PROBLEM DETAILS:
Repeat the records between the line holding "Screen dimensions: 1280x720" and the line holding "Looking at the", inclusive, with the pictures left out.

EXCERPTED RECORDS:
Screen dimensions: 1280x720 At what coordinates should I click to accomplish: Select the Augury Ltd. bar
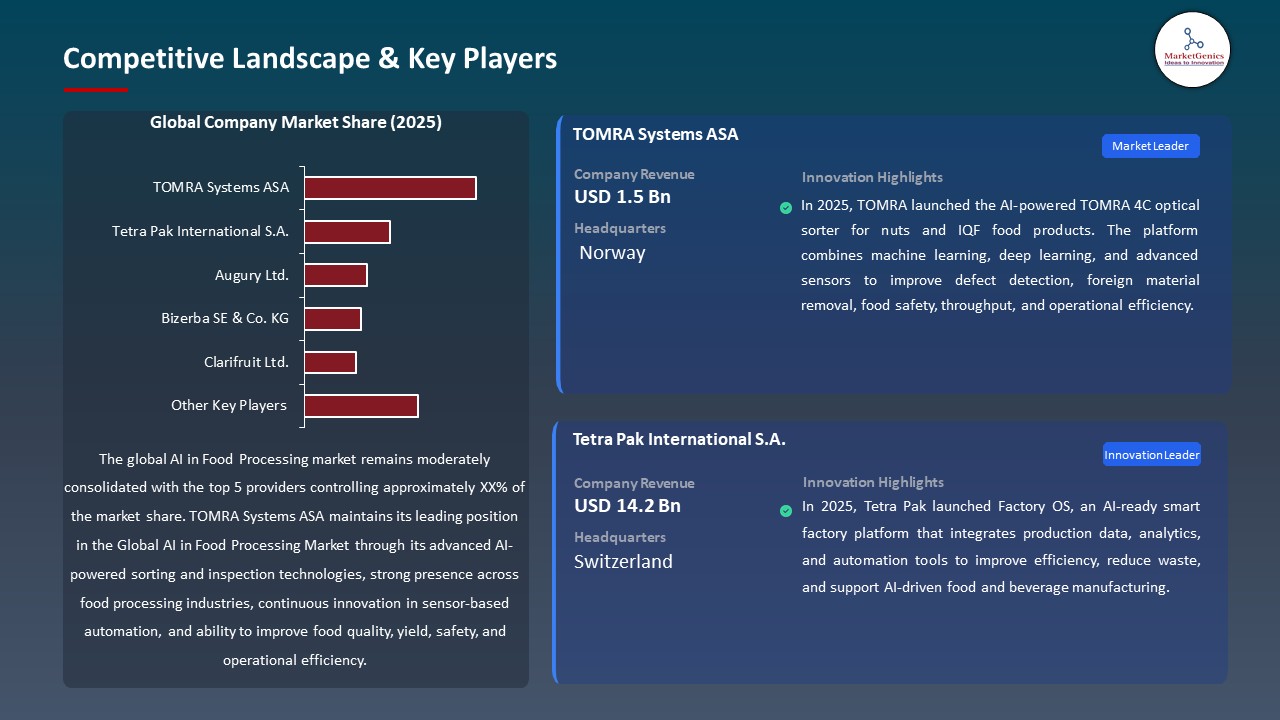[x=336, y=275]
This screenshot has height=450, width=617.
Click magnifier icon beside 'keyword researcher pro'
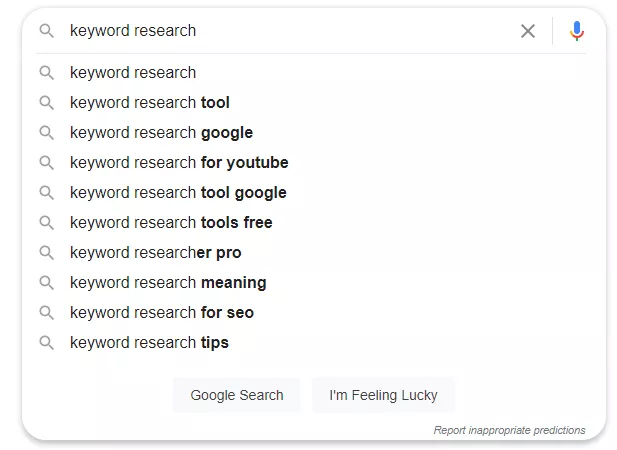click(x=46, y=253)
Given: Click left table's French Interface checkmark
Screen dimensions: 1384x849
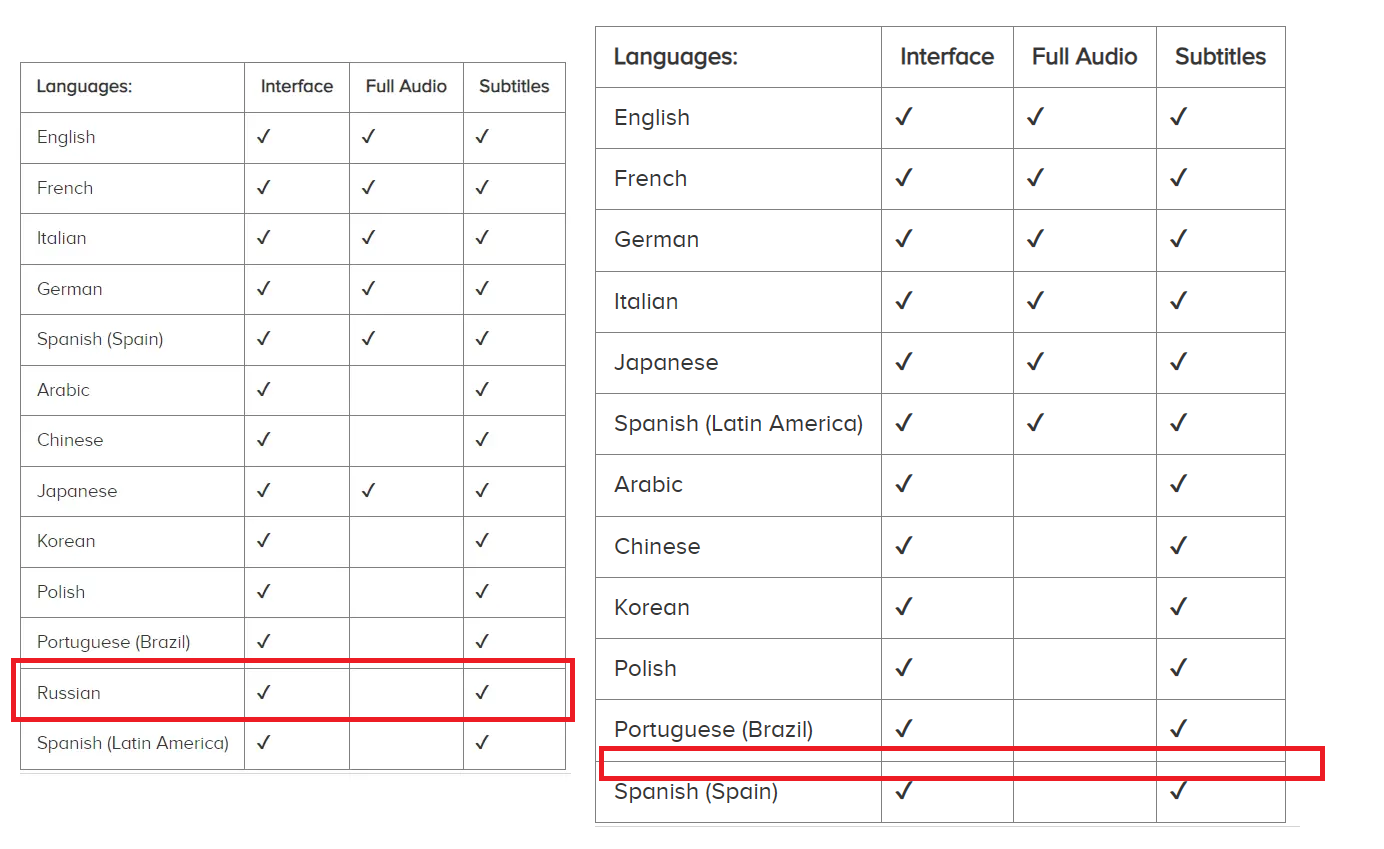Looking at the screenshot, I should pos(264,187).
--
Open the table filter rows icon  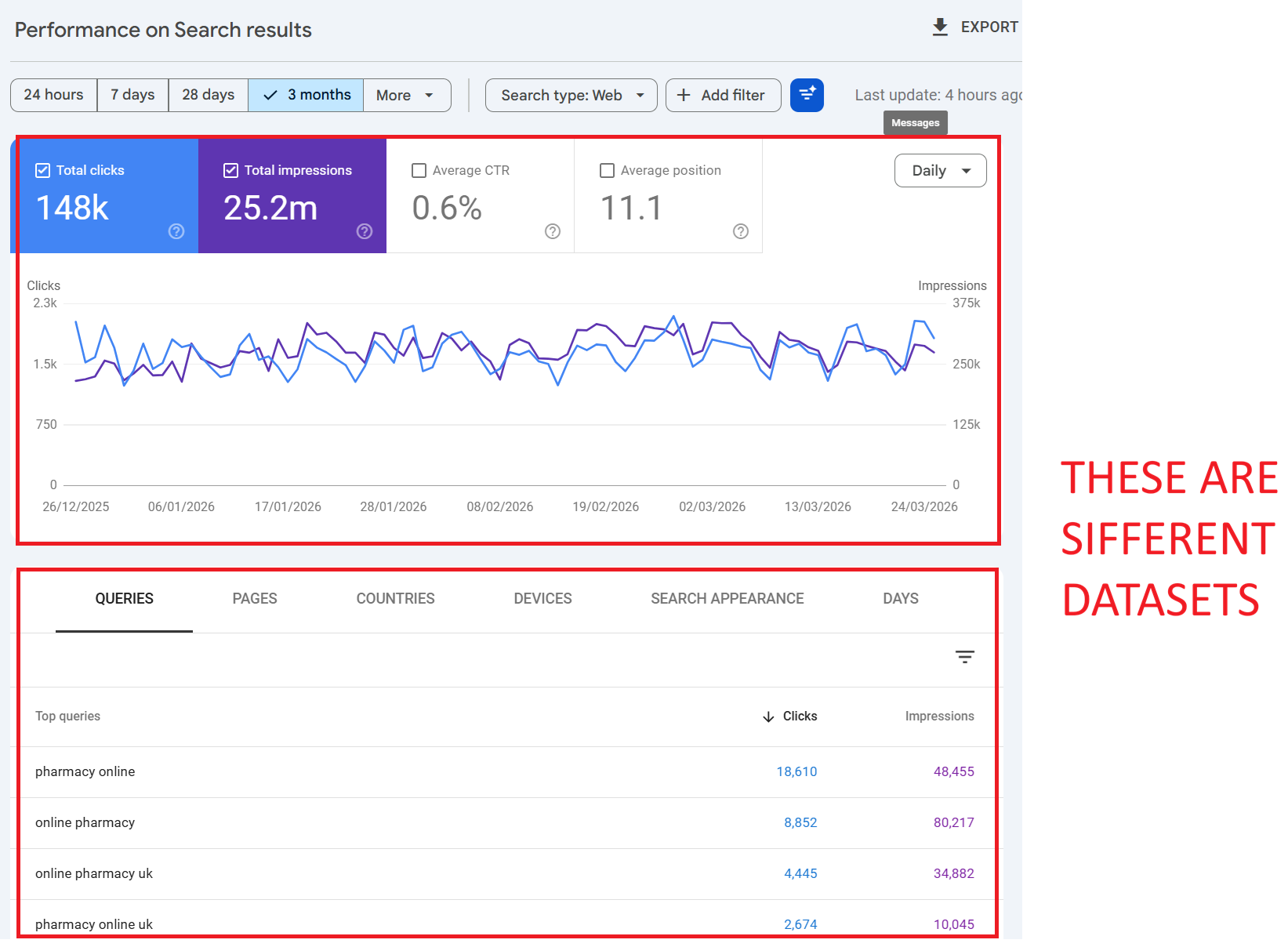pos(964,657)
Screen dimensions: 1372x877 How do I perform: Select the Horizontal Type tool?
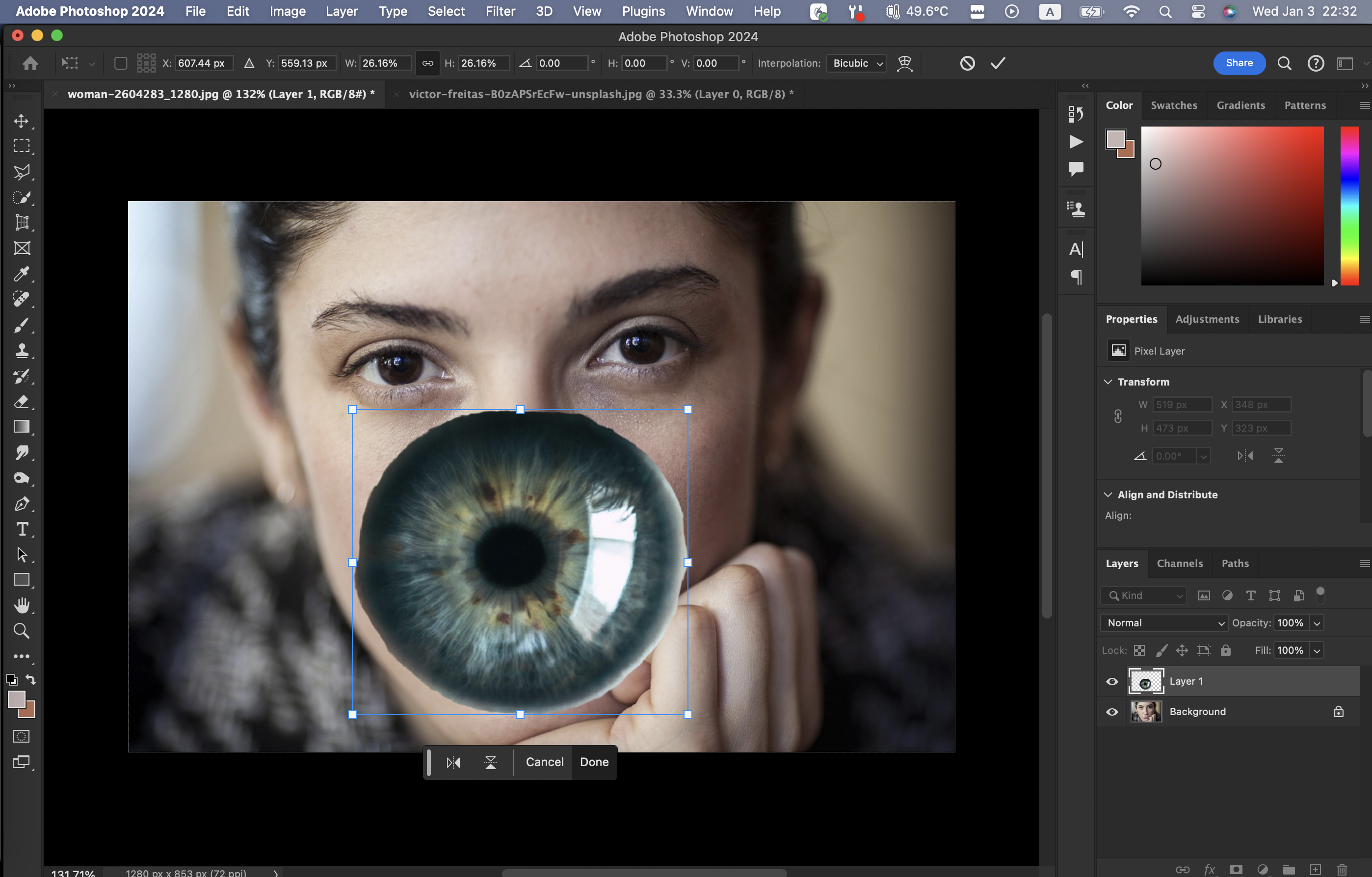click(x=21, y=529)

FULL OUTPUT:
Screen dimensions: 1280x720 At what coordinates should I click to accomplish: Select the Augury Ltd. bar
[x=336, y=275]
This screenshot has height=450, width=617.
Click magnifier icon beside 'keyword researcher pro'
click(x=46, y=253)
Given: Click left table's French Interface checkmark
Screen dimensions: 1384x849
Looking at the screenshot, I should pos(264,187).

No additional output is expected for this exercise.